_Given task_
Copy each of the entries below verbatim, leaving every character unchanged.

Records of locating words and elements
────
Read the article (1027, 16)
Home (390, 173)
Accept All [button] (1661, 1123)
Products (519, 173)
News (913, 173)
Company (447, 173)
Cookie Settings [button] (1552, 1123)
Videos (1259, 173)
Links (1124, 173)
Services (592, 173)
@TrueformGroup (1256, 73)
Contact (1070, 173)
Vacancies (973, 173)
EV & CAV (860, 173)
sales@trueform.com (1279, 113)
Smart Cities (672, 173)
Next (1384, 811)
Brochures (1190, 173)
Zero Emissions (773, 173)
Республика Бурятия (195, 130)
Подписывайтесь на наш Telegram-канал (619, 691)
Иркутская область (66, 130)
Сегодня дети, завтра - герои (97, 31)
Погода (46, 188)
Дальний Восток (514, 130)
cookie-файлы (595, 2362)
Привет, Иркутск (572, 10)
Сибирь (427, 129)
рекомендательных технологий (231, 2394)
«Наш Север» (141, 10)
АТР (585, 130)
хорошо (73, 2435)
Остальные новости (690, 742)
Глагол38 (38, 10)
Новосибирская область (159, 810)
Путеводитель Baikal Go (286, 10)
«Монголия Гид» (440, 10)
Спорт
────
_Finished answer_
Read the article (1027, 16)
Home (390, 173)
Accept All [button] (1661, 1123)
Products (519, 173)
News (913, 173)
Company (447, 173)
Cookie Settings [button] (1552, 1123)
Videos (1259, 173)
Links (1124, 173)
Services (592, 173)
@TrueformGroup (1256, 73)
Contact (1070, 173)
Vacancies (973, 173)
EV & CAV (860, 173)
sales@trueform.com (1279, 113)
Smart Cities (672, 173)
Next (1384, 811)
Brochures (1190, 173)
Zero Emissions (773, 173)
Республика Бурятия (195, 130)
Подписывайтесь на наш Telegram-канал (619, 691)
Иркутская область (66, 130)
Сегодня дети, завтра - герои (97, 31)
Погода (46, 188)
Дальний Восток (514, 130)
cookie-файлы (595, 2362)
Привет, Иркутск (572, 10)
Сибирь (427, 129)
рекомендательных технологий (231, 2394)
«Наш Север» (141, 10)
АТР (585, 130)
хорошо (73, 2435)
Остальные новости (690, 742)
Глагол38 (38, 10)
Новосибирская область (159, 810)
Путеводитель Baikal Go (286, 10)
«Монголия Гид» (440, 10)
Спорт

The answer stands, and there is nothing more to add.